Top of Records supplied
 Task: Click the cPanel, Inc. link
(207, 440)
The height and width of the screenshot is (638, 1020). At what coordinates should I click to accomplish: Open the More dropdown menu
Bottom of Records supplied
Top of Records supplied
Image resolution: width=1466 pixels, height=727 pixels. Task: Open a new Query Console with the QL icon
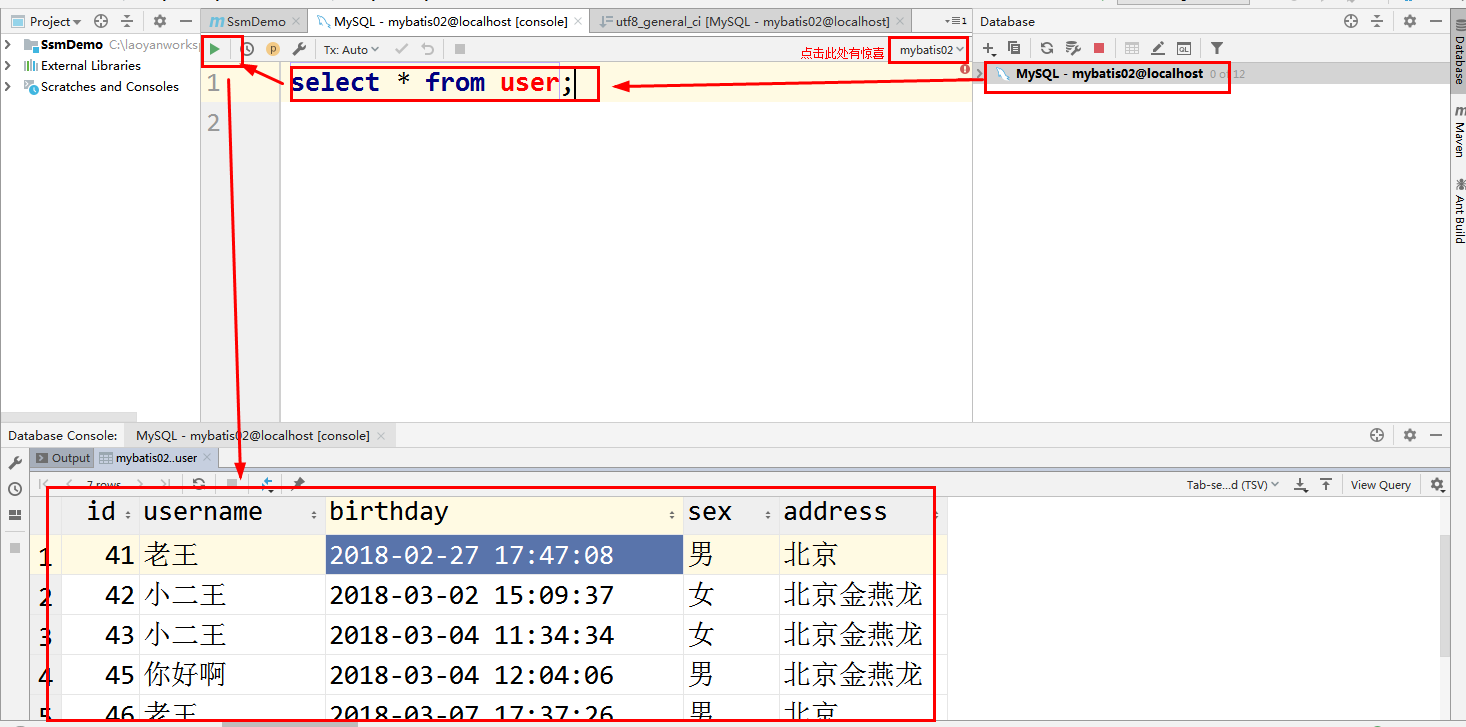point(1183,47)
Bottom of Records supplied
> [What you will do]: Here the job is to set down exactly the lines of the material above that fall between the one with "Task: Click the cPanel, Inc. link" and the one with "The height and", inclusive, and nothing beyond them.

> [Exercise answer]:
 Task: Click the cPanel, Inc. link
(207, 440)
The height and width of the screenshot is (638, 1020). At what coordinates should I click to accomplish: Open the More dropdown menu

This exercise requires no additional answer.